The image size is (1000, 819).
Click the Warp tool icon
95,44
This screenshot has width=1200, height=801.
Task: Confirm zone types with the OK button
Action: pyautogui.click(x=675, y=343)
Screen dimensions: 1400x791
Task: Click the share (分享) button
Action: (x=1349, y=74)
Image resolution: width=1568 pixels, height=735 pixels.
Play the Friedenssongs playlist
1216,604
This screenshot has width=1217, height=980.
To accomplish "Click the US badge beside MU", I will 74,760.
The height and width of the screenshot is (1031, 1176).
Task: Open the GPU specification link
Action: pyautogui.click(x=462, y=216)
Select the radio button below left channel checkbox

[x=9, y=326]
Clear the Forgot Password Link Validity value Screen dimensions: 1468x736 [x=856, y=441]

> **Exercise objective**: Return the lines above exactly, keeping every word.

> **Solution to this problem**:
The image size is (1000, 819).
Click the Warp tool icon
95,44
This screenshot has width=1200, height=801.
Task: Confirm zone types with the OK button
Action: pyautogui.click(x=675, y=343)
Screen dimensions: 1400x791
Task: Click the share (分享) button
Action: (x=1349, y=74)
Image resolution: width=1568 pixels, height=735 pixels.
Play the Friedenssongs playlist
1216,604
This screenshot has width=1217, height=980.
To accomplish "Click the US badge beside MU", I will 74,760.
The height and width of the screenshot is (1031, 1176).
Task: Open the GPU specification link
Action: pyautogui.click(x=462, y=216)
Select the radio button below left channel checkbox

[x=9, y=326]
Clear the Forgot Password Link Validity value Screen dimensions: 1468x736 [x=856, y=441]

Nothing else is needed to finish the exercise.